Il y a deux films en un dans "Garde à vue" et même peut-être trois:

- Un polar (des crimes, une enquête, des flics, un commissariat, un suspect).
- Un film noir. Tellement noir d'ailleurs qu'avant d'être exposé à la lumière, les visages de Martinaud (Michel SERRAULT) et de sa femme Chantal (Romy SCHNEIDER dans son avant-dernier rôle) restent dans l'ombre lorsqu'ils apparaissent pour la première fois. Une grande partie de l'enjeu du film consiste à éclairer leurs zones d'ombre. Film noir également par le fait que les deux membres de ce couple s'apparentent aux stéréotypes du genre: l'homme faible et la femme fatale (et vénale).

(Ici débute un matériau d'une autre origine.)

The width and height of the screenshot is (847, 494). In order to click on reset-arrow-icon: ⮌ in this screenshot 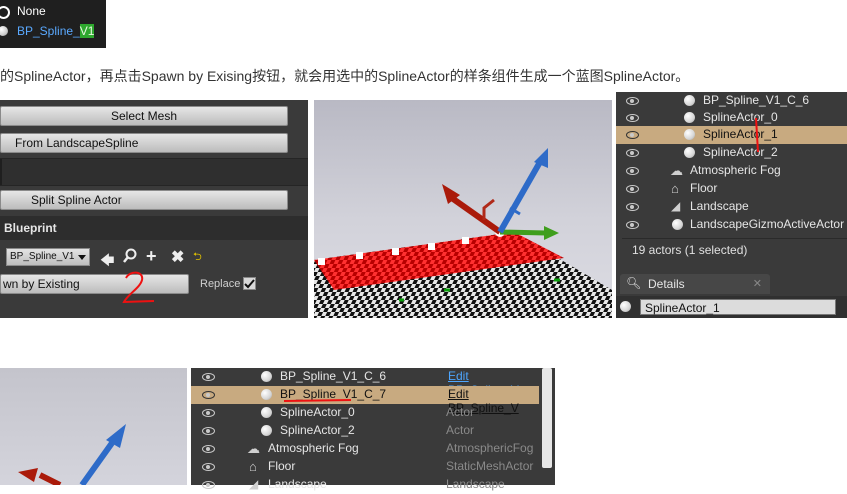, I will do `click(198, 258)`.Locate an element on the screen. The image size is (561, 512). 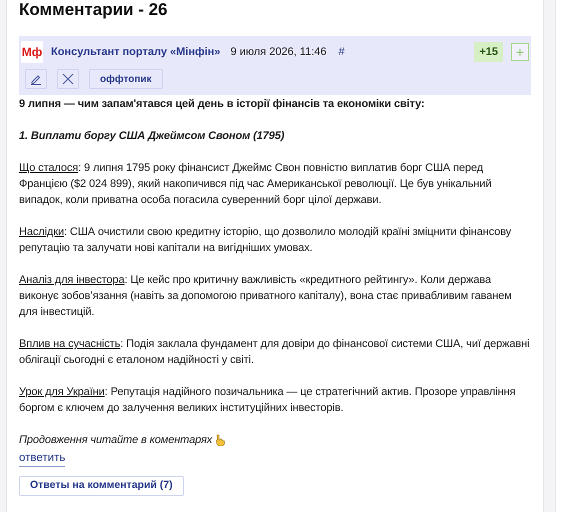
comment-paragraph: Урок для України: Репутація надійного позичальника — це стратегічний актив. Прозоре управління боргом є ключем до залучення великих інституційних інвесторів. is located at coordinates (268, 400).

- Une étude de moeurs, celle d'une bourgeoisie de province que l'on pourrait qualifier de décadente. Cet aspect est fondamental dans le film. Le personnage de Martinaud se définit d'abord par son statut social. Il est notaire et se faire donc appeler "maître Martinaud", il a un beau smoking (on est le soir de la Saint-Sylvestre), de l'argent, des biens, une belle femme. Mais tout cela est à double tranchant. Si dans un premier temps, cela en impose d'autant que l'homme a l'arrogance de sa caste et de l'éloquence au point qu'il donnerait presque l'impression à certains moments de renverser les rôles et de prendre le contrôle du commissariat, on s'aperçoit au fur et à mesure que le film avance que cette apparence respectable cache des secrets inavouables qui pourtant finiront par être mis sur la table. C'est d'ailleurs davantage comme des métaphores du secret que comme des images réalistes que je perçois les flashs mentaux qui ponctuent le film (un bunker, un bois, un couloir, une porte qui se ferme, un phare). Ce renversement de situation donne aux policiers une occasion en or de prendre une revanche qui est aussi sociale. Le huis-clos du commissariat se transforme alors en ring de boxe dans lequel Martinaud se retrouve pris en étau entre les mains du rusé inspecteur Gallien (Lino VENTURA) qui le malmène psychologiquement et du rustre inspecteur Belmont (Guy MARCHAND) qui le rudoie physiquement. C'est à ce moment-là qu'on se souvient du premier film de Claude MILLER, "La Meilleure façon de marcher" (1975) dans lequel deux moniteurs développaient une relation trouble et cruelle placée sous le sceau du tabou. Il règne la même ambiance trouble et cruelle dans un "Garde à vue" qui aurait pu aussi s'appeler "Une exécution ordinaire" à une époque où la peine de mort était juste en train d'être abolie en France. Outre l'excellence de la mise en scène, du scénario et de l'interprétation (le mano à mano intense de Lino Ventura et de Michel Serrault est resté dans les annales, valant au second le César du meilleur acteur), la qualité des dialogues signés de Michel AUDIARD (percutants mais au service des personnages et non pour faire mousser leur auteur) est également à souligner.